▸ **What needs to be done**: Your task is to reproduce exactly the lines from the one containing "You are a computer-use agent." through the last line below, both ends included, and nothing else, with no pictures.

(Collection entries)
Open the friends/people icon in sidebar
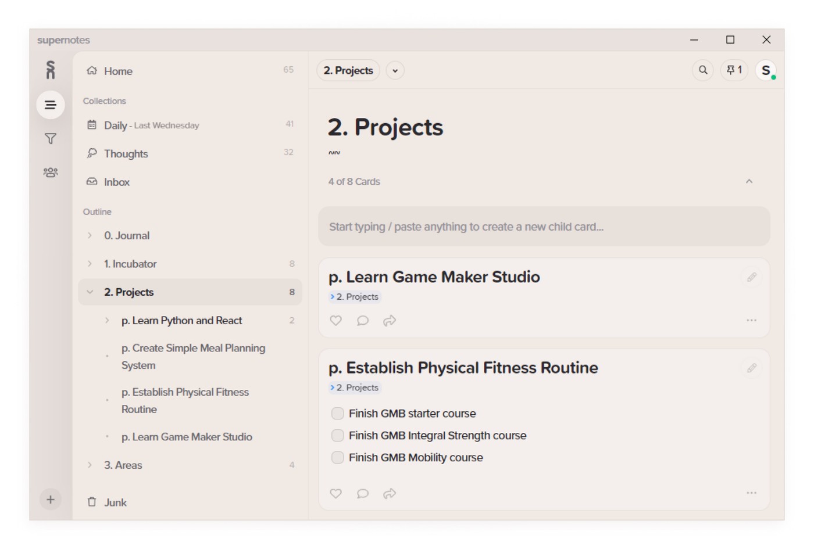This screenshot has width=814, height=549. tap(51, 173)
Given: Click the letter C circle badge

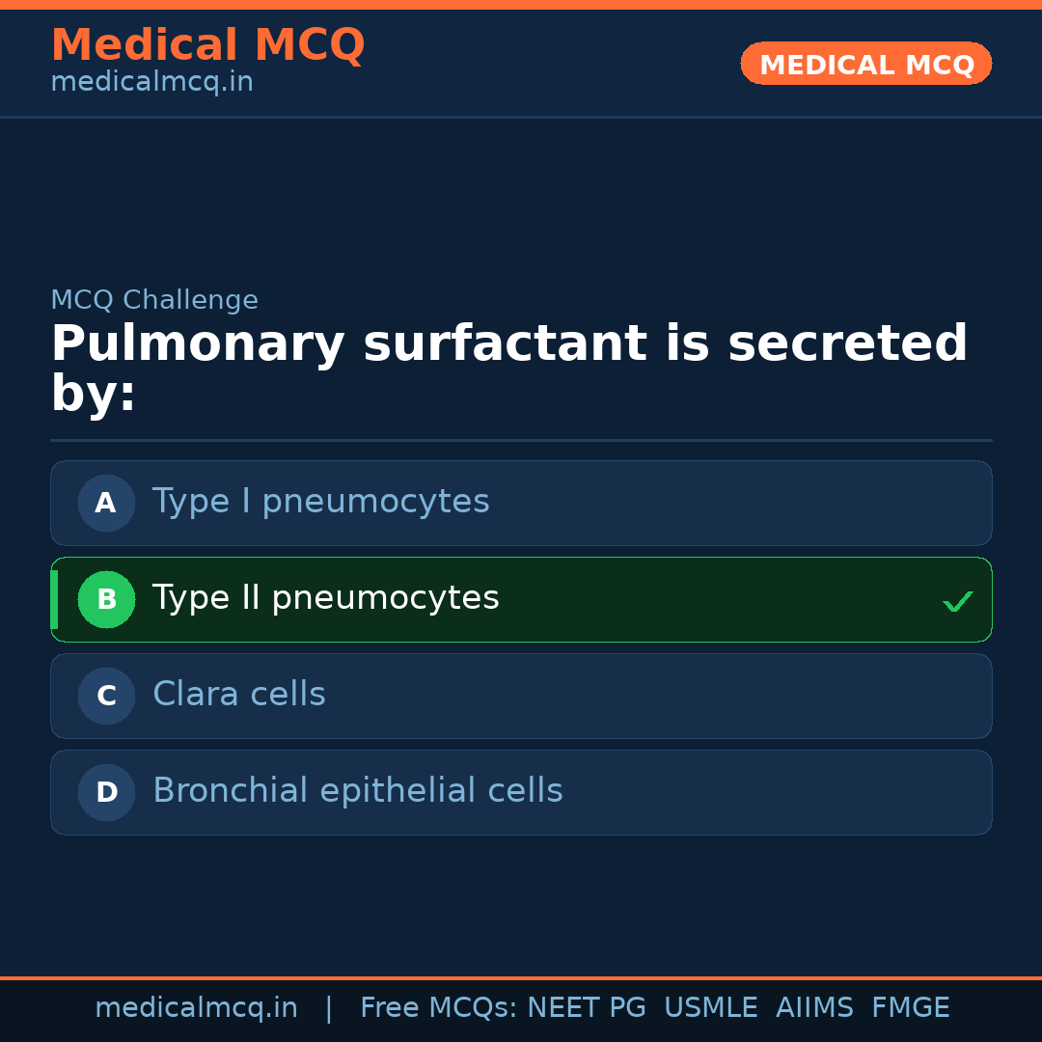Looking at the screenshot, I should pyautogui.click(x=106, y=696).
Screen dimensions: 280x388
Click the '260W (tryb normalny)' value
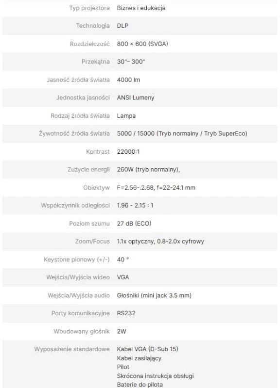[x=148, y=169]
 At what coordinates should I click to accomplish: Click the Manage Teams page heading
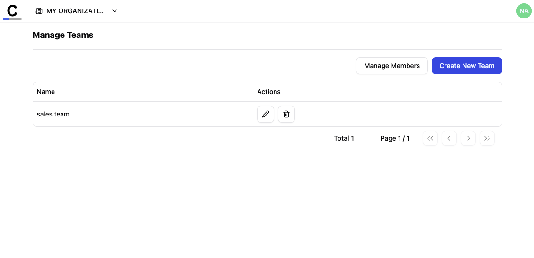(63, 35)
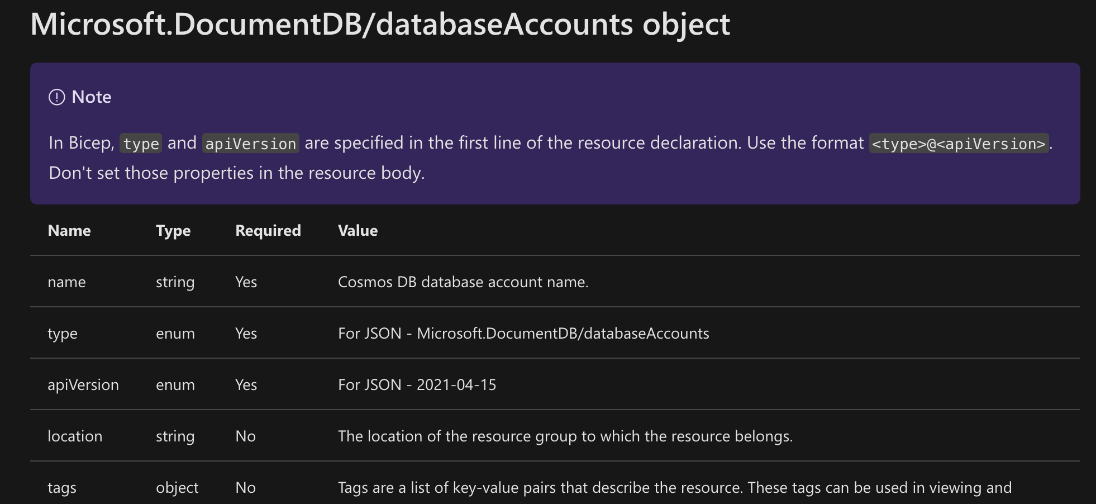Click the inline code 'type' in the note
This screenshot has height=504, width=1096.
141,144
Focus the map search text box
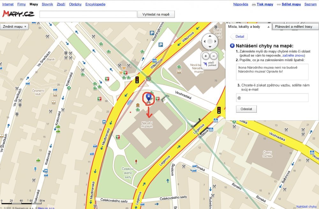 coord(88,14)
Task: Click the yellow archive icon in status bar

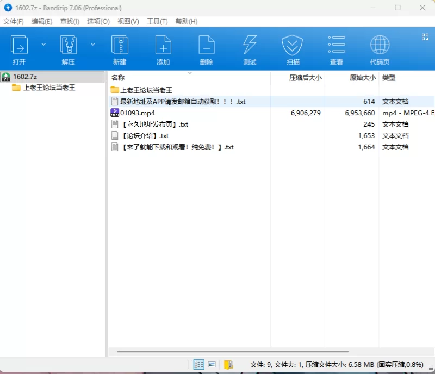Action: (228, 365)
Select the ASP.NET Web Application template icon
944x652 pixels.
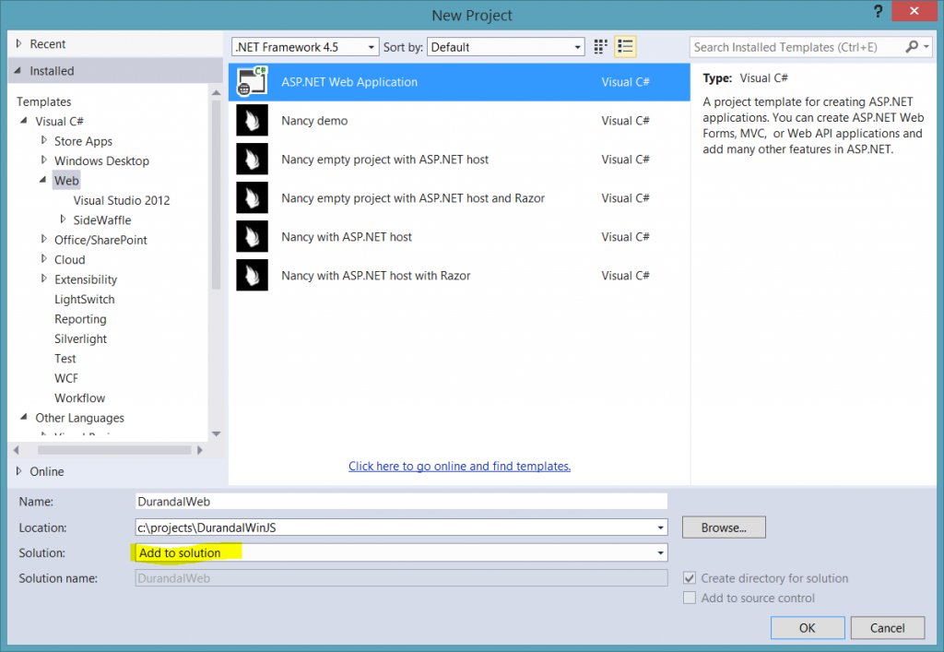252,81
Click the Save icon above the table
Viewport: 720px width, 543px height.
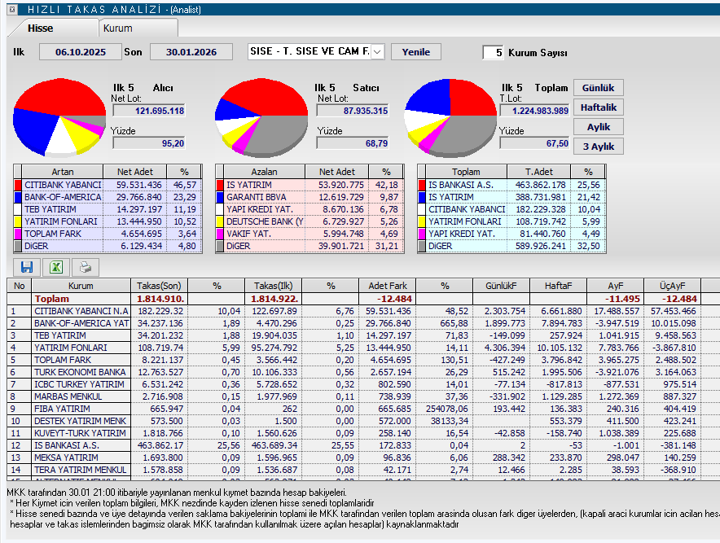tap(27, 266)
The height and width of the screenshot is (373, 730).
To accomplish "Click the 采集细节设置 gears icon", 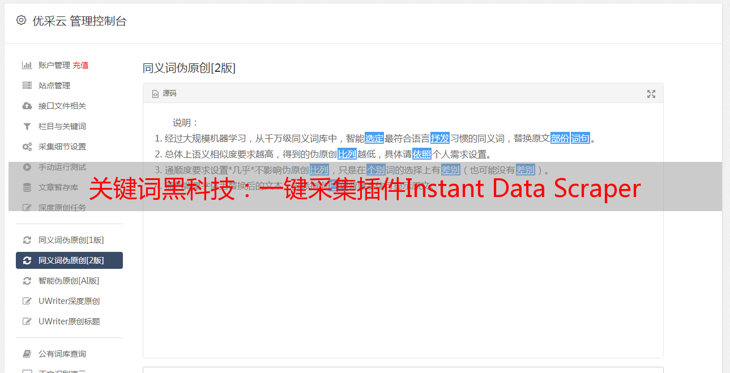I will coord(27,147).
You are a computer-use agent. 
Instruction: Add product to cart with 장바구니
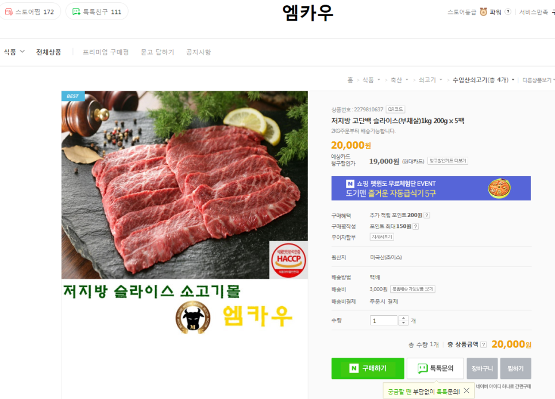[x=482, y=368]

▸ **Output**:
You are a computer-use agent. 
Instruction: Add product to cart with 장바구니
[x=482, y=368]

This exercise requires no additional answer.